----- Original Message -----
From: "orion" <[EMAIL PROTECTED]>
To: <[EMAIL PROTECTED]>
Sent: Tuesday, January 08, 2002 7:17 AM
Subject: orion V2001 #67


>
> orion            Tuesday, January 8 2002            Volume 2001 : Number 067
>
>
>
>
> ----------------------------------------------------------------------
>
> Date: Mon, 7 Jan 2002 11:25:13 EST
> From: [EMAIL PROTECTED]
> Subject: Re: orion-list Definition of Essenes (and Suidas)
>
> Dear George,
>
>     I wrote:
>
> >  "one would have to provide credible evidence that Epiphanius or the
> >  Suidas had accurate knowledge of the  Essenes. Indeed, this is also a
> >  requirement for Josephus, Philo and Pliny ..."
>
>     And let me add:
>     One can't simply assume that any ancient reference to the Essenes is
> accurate - even in the case of Josephus, etc.  I'm not saying the possibility
> that the Suda presents authentic is to be automatically excluded, just that
> it needs to be argued, and appears on the surface to be unlikely, given that
> it dates c. 1000 CE.  Epiphanius, also a late witness, seems only slightly
> less unlikely as a source of useful information.
>
>     You replied (in part):
>
> >  I think it is rather far-fetched that the Suidas editor(s) deliberately
> >  INVENTED the story of the Rechabite origins of the Essenes.
>
>      I don't believe the author of the Suda invented the tradition linking
> the Essenes and the Rechabites.  Rather, they relied here (as throughout the
> Suda) on older literary sources.  In my opinion the tradition grew as follows:
>     (1) Christian sources starting with Eusebius noted the semblance between >
Philo's Therapeutae and Essenes and the Christian monastic tradition (which >
began a century or two after the apparent demise of the Essenes); these
> Church Fathers (incorrectly) speculated / theorized / decided that the
> Essenes were proto-Christian aescetics based on the similarity.  This is
> already known to a certainty.

I'd like to know your source for that view.  It could be a powerful tool
in seeing what shaped the Torah post 70 CE.
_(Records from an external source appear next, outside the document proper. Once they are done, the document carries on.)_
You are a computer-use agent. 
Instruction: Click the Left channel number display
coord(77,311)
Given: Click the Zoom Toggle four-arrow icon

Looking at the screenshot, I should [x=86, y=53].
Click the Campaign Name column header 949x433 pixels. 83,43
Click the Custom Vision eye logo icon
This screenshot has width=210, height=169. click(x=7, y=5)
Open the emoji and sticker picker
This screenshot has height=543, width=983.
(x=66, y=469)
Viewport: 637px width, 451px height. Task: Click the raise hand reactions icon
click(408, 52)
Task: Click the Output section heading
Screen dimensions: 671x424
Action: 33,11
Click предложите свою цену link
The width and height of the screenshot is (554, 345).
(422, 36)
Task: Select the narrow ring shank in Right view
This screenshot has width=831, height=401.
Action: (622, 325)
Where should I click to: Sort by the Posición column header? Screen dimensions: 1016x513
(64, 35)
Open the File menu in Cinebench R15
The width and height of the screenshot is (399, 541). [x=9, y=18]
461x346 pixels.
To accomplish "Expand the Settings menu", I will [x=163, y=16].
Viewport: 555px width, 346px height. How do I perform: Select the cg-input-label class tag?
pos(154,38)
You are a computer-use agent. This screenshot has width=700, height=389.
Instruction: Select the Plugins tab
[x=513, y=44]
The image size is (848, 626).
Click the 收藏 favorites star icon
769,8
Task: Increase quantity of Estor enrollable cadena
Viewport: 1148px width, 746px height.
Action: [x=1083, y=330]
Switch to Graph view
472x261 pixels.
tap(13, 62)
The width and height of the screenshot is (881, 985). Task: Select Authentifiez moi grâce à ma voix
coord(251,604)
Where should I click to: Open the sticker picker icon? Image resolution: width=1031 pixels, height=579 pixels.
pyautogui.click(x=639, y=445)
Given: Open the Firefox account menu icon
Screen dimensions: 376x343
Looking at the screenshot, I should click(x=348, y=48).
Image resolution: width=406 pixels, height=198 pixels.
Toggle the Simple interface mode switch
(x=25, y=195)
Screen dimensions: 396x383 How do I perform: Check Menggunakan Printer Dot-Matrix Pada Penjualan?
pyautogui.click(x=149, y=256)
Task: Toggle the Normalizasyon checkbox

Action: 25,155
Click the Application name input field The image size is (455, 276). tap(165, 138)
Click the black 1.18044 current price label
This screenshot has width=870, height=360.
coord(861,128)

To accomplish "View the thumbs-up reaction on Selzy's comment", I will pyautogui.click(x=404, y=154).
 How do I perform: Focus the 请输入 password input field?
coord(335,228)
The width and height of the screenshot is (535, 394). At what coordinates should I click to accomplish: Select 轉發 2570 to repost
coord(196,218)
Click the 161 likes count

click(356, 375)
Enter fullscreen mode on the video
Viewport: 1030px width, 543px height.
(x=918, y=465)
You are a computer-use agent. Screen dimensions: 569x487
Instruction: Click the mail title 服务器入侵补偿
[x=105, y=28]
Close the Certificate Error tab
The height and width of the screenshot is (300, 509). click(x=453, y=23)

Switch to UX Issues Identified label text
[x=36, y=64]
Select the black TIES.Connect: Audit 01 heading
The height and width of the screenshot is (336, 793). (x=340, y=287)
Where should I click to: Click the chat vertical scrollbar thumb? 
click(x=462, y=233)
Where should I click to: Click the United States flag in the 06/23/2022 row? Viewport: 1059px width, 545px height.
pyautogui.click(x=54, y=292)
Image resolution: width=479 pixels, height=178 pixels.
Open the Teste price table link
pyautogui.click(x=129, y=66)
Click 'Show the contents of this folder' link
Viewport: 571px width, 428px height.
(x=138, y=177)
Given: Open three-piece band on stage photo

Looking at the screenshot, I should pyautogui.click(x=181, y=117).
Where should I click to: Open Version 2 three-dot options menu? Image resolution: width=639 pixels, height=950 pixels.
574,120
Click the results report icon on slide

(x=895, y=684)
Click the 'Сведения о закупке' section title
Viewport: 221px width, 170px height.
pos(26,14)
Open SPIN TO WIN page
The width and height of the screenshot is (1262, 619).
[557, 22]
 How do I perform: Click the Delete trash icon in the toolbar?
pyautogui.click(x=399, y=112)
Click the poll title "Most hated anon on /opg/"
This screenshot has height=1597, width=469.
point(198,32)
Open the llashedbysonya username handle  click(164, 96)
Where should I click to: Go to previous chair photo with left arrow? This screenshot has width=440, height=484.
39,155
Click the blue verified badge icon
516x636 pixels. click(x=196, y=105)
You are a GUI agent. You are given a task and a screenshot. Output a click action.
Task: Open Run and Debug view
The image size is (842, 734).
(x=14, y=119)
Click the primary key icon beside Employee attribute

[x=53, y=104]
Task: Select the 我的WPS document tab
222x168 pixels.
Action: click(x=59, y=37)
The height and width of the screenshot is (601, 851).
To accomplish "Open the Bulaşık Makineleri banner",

>     (2) At some later point some church father also (incorrectly) speculated
> / theorized / decided that the semi-aescetic Rechabites also belonged in the
> ascetic "lineage" and made them the ancestor of the Christian-Essenes,
> based solely on their description in Jer. 35.  This is my hypothesis.
>     (3) Centuries later the Suda draws on that last-mentioned (unidentified)
> church father as fact.

Ah so. . .

>     (4) Centuries later certain (unidentified) scrolls researchers drew on
> the Suda as (possible) fact.  ;-)
>     The trick is identifying (2).  The fact that the alleged Rechabite origin
> of the Therapeutae-Essene(-Christians) is known no Jewish source
> (Josephus, Pliny), no Classical author (Pliny), and no Christian source
> (Eusebius, Epiphanius, Gregory of Nyssa, Sozomen) down to c. 400
> is best explained by the Rechabite theory first being proposed sometime
> 400-1000 CE.
>     My best educated guess, based on reading D. Rudin's _Philo in Early
> Christian Literature:  A Survey_ (Minneapolis:  Fortress Press, 1993),
> especially pp. 227-231, is that it was John Cassian (c. 360-435 BCE), whose >
book De institutis coenobiorum creatively (and incorrectly) traced the
> history of the monastic Cenobite order of Egypt at least as far back as
> Mark's church in Egypt.  I'd like to see if he mentioned the Rechabites, but
> I haven't been able to get hold of it locally.  If not John Cassian, perhaps
> some other even lesser-known writer on the history of Christian aescetics,
> IMO.  That some fairly late church father made the intuitive connection via
> Jer. 35 seems to me reasonable and accounts for the fact that the Rechabite
> origin of the Therapeutae was not known to Josephus, Philo, or any other
> actual contemporaries of the Essenes.

Interesting, but Jer. 35 is not known for certain before 900 CE is it?
It wasn't at Qumran or am I wrong?

>     The alternative is that some unknown source (c. 400-1000 CE?)
> somehow discovered that the Essenes (c. 25 BCE, maybe 100 BCE)
> originated with the Rechabites (c. 500 BCE).  How this discovery was first
> made at such a late date seems inexplicable to me - unless by creative
> exegesis from Jer. 35.

Again, what mss. of Jer. 35 do we have that would allow such being
done.

Perhaps I'm skating on very thin ice - a local hazard this year.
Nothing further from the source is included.